様々なブランドの電子マネーが流通している。
あまりにそのブランドが多過ぎて、もはや戦国時代のような状態にすらなっている。しかしこれは世界共通の現象で、電子マネー分野には大手企業からスタートアップまで続々参入しているのがその原因だ。だからApple Payのような、各電子マネーに対応した電子ウォレットが大きな意味を持つようになる。
また、今後は国内のみならず海外で広く使用できる電子マネーも求められるだろう。
その点から見て高い汎用性を持つのが、auの提供する『au Wallet』である。
バリ島でau Walletを試してみる
今までに何度も入国しているインドネシアだが、ここ1、2年で電子マネーが一気に普及した。スマートフォンがあれば、誰でも電子決済ができるようになったのだ。
この国の小銭不足は社会問題になっていて、たとえば1万6500ルピアの買い物に5万ルピア札を出すと、嫌な顔をされることがある。それに対応できる釣り銭がないからだ。タクシーでは尚更で、そういう場合は利用客が予め小銭を用意するしかない。
しかし電子マネーがあれば、小銭が不足するなどということは絶対に起きない。
そこで今回は、バリ島でau Walletがどこまで使えるかどうかを検証してみる。
au Walletはマスターカードブランドが付与されている。従って、これは電子マネーでありながらデビットカードのような使い方もできる。言い換えれば、海外での使用が可能というわけだ。
SuicaにしろWaonにしろ、電子マネーと名のつくもののほとんどは国内でしか使えない。いずれ海外のサービスとの連携も実現するのだろうが、今のところそれを達成している電子マネーはあまりない。au Walletは、まさに例外的とも言えるサービスなのだ。
意外な結果だが……
では、実際にバリ島でau Walletを使ってみよう。
今回はいくつかの現地業者及び店舗に協力していただいた。まずはングラライ国際空港内にカウンターを設けているハイヤー大手『Golden Bird』。
サヌール地区にある宿泊施設『Diwangkara Beach Hotel』。
そして『肉のハナマサ』ドルパディ通り店。
このうち、肉のハナマサがインドネシアに進出しているという事実を知っている人はあまりいないだろう。
さて、ここで先に結論だけを書いてしまえば以下の通りである。
Golden Bird-失敗
Diwangkara Beach Hotel-失敗
ハナマサ-成功
何だ、大したことないじゃないか……と思えてしまう結果である。だが、ここでは敢えて「決済可、不可」ではなく「成功、失敗」という表現を使った。
どういうことかというと、Golden BirdとDiwangkara Hotelは決済時に暗証番号を、ハナマサはサインを求められたという違いがあるのだ。この暗証番号というのが、今回の記事のミソかもしれない。
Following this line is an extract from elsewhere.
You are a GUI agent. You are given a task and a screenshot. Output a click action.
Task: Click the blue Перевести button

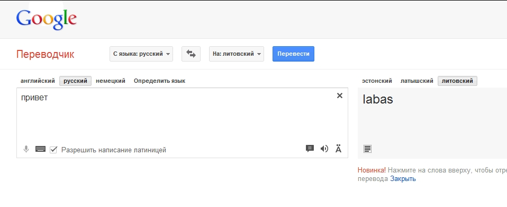click(x=293, y=54)
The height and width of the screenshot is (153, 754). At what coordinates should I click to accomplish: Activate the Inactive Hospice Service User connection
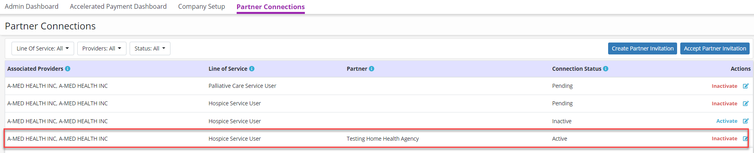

日本での店頭クレカ決済は多くがサイン記入で、しかも1万円以下の決済の場合はサインすら求められないことが多い。しかしインドネシアでは、その辺が極めて厳格である。少額の買い物でも暗証番号かサインを要求される。
ところが、au Walletはこの暗証番号(数字4桁)を自分で設定しないといけない。それをしなければ使用できないというわけではないが、だからこそ暗証番号を設定しないままでいるau Walletユーザーは少なくないのではないか。筆者もそのひとりだ。
暗証番号を設定さえすれば、上記の問題は解決する。au Walletの公式サイトからログインすれば、この設定はいつでもできる。
インドネシアでは大抵の場合、暗証番号入力かサインのどちらかを選ぶ。だがDiwangkara Hotelの場合は暗証番号のみの対応だった。
一方、現地でスマホを買う時は優先的にサインを求められる場合がある。これはインドネシアの中央政府がモバイル端末購入者の身元登録を実行するようになったからで、外国人も対象内である。
その理由は、スマホがテロリストに利用されることを防ぐため。だからクレジットカードの裏側に書いてあるサインとレシートに書かせたそれが本当に一致するのかを、店員が注意深くチェックするようになったのだ。ここで下手に崩し文字を書いてしまったら、書き直しを要求されることもある。